Using these functions carefully, we synchronize the traces and extract only the time region containing the increasing voltage.

Finally, performing a XY plot of these two curves gives us an empirical conversion curve, from voltage to ADC value. We also plot an “ideal” curve, assuming the ADC yields 0 for 0V, and 1023 for 5V. The relative mean error is 3 %, confirming that the ATtiny1614 provides a reasonable accuracy for a wide range of applications.

Thermistor

To check that the calibrated pin can be used in a practical scenario, we use a Negative Temperature Coefficient (NTC) thermistor to probe temperature values.

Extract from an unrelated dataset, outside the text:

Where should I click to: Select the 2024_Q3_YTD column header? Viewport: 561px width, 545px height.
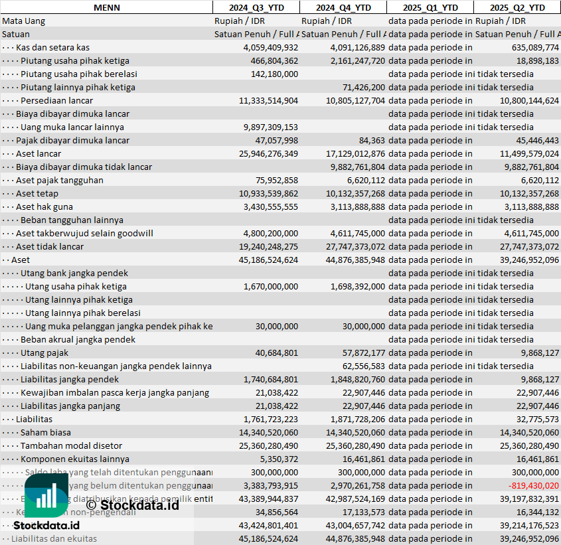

The NTC is placed under 5V in series with a 10kOhm resistor, and the analog pin 0 is measuring the voltage drop across the NTC. From Kirchhoff’s laws, we deduce:

\frac{V_{\rm NTC}}{V_{\rm CC}} = \frac{R_{\rm NTC}}{R_1 + R_{\rm NTC}}

Where V_{\rm CC}=5{\rm V} and R1=10{\rm kOhm}. We can isolate the unknown, R_{\rm NTC}:

R_{\rm NTC} = R_1 \frac{V_{\rm NTC}}{V_{\rm CC}-V_{\rm NTC}}

The temperature can then be computed using steinhart-hart coefficients for this specific NTC type; we use the coefficients described here. We showed in the previous section that a good estimation of V_{\rm NTC} is given by Vcc*analogRead(0)/1023.0. Here is the Arduino sketch reading the temperature and sending through the serial port every 200 milliseconds:

#define PIN_INPUT 0

// value of R1 on board
float R1 = 10000;

//steinhart-hart coeficients for thermistor
float c1 = 0.001129148, c2 = 0.000234125, c3 = 0.0000000876741; //steinhart-hart coeficients for thermistor


void setup() {
  pinMode(PIN_INPUT, INPUT);
  Serial.begin(250000);
}

float get_temperature() {
  // from https://arduinomodules.info/ky-013-analog-temperature-sensor-module/
  float logR2, R2, T;

  int val = analogRead(PIN_INPUT);

  //calculate resistance on thermistor
  R2 = R1 * ((float)val / (1023.0 - (float)val));
  logR2 = log(R2);

  // temperature in Kelvin
  T = (1.0 / (c1 + c2*logR2 + c3*logR2*logR2*logR2));

  //convert Kelvin to Celcius
  T = T - 273.15;
  return T;
}

void loop() {
  float T = get_temperature();
  Serial.println(T);
  delay(200);
}

To display the values, we can make use of the embedded Serial Plotter of the Arduino IDE, available under Tools. This will automatically create a dynamic plot, displaying and updating any value received as a new line on the serial port. To create some dynamic in the graph, we place a finger on the probe.

As expected, the temperature increases in an exponential-like pattern. Interestingly, some heartbeats from the user were visible on the plot; this was confirmed by taking the pulse simultaneously. An explanation might be that the heat transfer was affected by the presence of blood.